Table III: Minor Malevolent Effects
Artifacts and relics are the most powerful type of magic items in
D&D, offering god-like abilities. In 3.5E, you pretty much just
get the god-like abilities. But Gygax was obsessed with checks and
balances, and like a Madison of magic items, created a complex,
six-part system for artifact/relic powers, including minor and major
benign powers; minor and major malevolent effects; prime powers; and
side effects. Best of all, you selected or randomly generated such
powers yourself.
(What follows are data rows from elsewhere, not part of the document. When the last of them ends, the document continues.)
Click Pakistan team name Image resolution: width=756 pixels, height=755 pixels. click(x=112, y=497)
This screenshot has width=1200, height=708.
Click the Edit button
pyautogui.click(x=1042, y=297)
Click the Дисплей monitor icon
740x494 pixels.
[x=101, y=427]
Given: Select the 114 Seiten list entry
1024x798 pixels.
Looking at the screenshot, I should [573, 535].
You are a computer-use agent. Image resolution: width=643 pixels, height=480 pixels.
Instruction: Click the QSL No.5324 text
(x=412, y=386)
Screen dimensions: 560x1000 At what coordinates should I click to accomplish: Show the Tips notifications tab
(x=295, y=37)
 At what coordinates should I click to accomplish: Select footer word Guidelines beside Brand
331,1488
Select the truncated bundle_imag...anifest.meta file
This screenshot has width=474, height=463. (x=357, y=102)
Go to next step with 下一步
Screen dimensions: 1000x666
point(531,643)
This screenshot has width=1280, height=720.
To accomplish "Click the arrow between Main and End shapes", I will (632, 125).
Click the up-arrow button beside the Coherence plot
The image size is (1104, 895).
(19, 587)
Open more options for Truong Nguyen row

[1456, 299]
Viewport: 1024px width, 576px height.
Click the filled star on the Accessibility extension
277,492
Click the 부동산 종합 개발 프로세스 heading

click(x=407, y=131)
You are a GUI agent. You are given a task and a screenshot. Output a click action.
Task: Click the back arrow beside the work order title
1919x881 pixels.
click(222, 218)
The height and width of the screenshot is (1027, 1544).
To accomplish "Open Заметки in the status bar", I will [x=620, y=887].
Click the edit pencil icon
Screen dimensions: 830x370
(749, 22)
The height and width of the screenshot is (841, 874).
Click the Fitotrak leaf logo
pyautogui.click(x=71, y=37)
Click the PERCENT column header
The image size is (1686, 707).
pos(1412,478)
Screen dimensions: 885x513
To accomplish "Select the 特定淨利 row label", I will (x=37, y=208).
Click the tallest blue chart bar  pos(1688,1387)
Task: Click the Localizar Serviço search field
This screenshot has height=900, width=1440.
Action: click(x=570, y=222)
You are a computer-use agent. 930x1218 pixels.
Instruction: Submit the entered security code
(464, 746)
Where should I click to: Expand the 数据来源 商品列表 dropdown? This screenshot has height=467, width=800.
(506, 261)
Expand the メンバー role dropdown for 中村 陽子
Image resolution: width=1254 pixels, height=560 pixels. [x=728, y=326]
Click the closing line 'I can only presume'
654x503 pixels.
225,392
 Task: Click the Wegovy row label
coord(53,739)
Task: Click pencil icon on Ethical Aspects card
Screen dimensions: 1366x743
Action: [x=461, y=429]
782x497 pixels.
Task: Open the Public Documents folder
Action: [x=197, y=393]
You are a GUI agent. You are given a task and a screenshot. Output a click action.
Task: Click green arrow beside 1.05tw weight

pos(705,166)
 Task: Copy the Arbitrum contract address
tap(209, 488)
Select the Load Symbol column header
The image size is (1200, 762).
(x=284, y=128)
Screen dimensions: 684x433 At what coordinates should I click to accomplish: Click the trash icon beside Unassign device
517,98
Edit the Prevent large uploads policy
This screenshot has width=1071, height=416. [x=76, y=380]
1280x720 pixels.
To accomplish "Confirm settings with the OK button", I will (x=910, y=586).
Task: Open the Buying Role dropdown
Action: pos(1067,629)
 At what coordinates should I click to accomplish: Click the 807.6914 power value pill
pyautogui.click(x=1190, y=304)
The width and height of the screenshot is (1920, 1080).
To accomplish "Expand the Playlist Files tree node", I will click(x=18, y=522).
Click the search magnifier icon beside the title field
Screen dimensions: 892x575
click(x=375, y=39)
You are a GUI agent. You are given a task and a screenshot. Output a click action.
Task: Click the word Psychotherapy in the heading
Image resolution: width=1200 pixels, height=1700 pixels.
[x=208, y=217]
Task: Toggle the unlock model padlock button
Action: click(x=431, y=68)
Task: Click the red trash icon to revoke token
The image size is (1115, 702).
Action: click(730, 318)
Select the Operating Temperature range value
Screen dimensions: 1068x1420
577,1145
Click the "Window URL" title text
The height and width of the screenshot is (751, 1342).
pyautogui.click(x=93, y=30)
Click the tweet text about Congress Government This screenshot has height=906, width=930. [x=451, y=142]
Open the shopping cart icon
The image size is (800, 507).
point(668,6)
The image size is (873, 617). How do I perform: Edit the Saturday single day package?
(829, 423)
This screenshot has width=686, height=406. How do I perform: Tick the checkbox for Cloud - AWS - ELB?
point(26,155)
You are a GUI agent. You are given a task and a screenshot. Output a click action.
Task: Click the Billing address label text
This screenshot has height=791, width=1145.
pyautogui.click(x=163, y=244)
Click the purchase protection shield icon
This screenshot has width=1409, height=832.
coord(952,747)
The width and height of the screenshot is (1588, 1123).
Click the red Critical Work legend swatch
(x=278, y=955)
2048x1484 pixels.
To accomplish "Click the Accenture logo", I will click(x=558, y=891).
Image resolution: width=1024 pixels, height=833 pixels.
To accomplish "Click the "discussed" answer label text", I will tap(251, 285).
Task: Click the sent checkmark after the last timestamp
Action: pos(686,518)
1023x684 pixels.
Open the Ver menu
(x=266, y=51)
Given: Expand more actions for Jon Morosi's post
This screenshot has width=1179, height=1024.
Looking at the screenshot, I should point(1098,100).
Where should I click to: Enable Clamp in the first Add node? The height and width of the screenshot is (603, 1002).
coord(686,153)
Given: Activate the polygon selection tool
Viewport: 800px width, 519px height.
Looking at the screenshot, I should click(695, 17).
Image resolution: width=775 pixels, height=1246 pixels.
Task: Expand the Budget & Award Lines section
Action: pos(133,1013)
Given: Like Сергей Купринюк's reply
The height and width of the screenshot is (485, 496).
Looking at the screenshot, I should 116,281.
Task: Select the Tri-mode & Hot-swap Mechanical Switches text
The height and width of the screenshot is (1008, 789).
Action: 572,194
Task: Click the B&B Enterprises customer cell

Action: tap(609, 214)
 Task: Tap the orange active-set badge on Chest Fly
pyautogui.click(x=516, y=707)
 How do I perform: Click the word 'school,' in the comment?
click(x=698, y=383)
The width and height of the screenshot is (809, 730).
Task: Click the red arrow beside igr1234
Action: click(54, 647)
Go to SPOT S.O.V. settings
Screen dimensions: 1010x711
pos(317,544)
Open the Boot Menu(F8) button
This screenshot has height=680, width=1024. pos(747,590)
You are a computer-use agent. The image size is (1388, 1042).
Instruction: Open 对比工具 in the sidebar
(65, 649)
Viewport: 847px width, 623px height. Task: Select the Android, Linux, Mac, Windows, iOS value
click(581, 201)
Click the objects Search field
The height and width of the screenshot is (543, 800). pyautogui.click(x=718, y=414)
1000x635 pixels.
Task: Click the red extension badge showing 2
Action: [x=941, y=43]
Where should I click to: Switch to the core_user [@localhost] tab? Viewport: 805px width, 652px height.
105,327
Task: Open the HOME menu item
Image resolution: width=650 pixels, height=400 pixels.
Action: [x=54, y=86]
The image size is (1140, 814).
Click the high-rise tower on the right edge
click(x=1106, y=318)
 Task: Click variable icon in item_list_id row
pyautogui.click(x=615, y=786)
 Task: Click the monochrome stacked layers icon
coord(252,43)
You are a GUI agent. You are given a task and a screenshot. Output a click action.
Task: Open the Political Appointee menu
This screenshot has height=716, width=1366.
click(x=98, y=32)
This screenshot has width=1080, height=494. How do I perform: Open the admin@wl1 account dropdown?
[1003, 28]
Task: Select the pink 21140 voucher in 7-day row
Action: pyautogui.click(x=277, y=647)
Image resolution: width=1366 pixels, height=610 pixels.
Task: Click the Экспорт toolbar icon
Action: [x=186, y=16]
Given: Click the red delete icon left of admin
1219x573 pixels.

The following is the selection of minor malevolent
effects:
“A. Acne on possessor’s face
B. Blindness for 1-4 rounds when first used against an enemy
C. Body odor noticeable at 10’ distance
D. Deafness for 1-4 turns when first used against an enemy
E. Gems or jewelry found never increase in value
F. Holy water within 10’ of item becomes polluted
G. Lose 1-4 points of charisma for 1-4 days when major power
used
H. Possessor loses interest in sex
I. Possessor has satyriasis
J. Possessor’s hair turns white
K. Saving throws vs. magic are at -1
L. Saving throws vs. poison are at -2
M. Sense of smell lost for 2-8 hours when first used against
an enemy
N. Small fires (torches, et al.) extinguished when
major power used
O. Small items of wood rot from possessor’s touch (any
item up to normal door size, 1-7 days time)
P. Touch of possessor kills green plants
Q. User causes hostility toward himself in all mammals
within 6”
R. User must eat and drink 6 times the normal amount due to
the item’s drain upon him or her
S. User’s sex changes
T. Wart appears on possessor’s nose
U. Weight gain of 10-40 pounds
V. Weight loss of 5-30 pounds
W. Yearning for item forces possessor to never be away from
it for more than 1 day if at all possible
X. Yelling becomes necessary to invoke spells with verbal
components”
Wand of Wonder effects table
D&D’s random magic item system is well-known, part of building
any treasure horde for the game. But there are all sorts of fun
little sub-tables within the treasure lists. A great one came with a
great item—the Wand of Wonder, which set off a random magical
effect every time it was used. Gygax’s suggestions for a standard
Wand of Wonder:
“01-10 slow creature pointed at for 1 turn
11-18 deludes wielder for 1 round into believing the
wand functions as indicated by a second die roll
19-25 gust of wind, double force of spell
26-30 stinking cloud at 3” range
31-33 heavy rain falls for 1 round in 6” radius of
wand wielder
34-36 summon rhino (1-25), elephant (26-50) or mouse
(51-00)
37-46 lightning bolt (7” X ½”) as wand
47-49 stream of 600 large butterflies pour [sic]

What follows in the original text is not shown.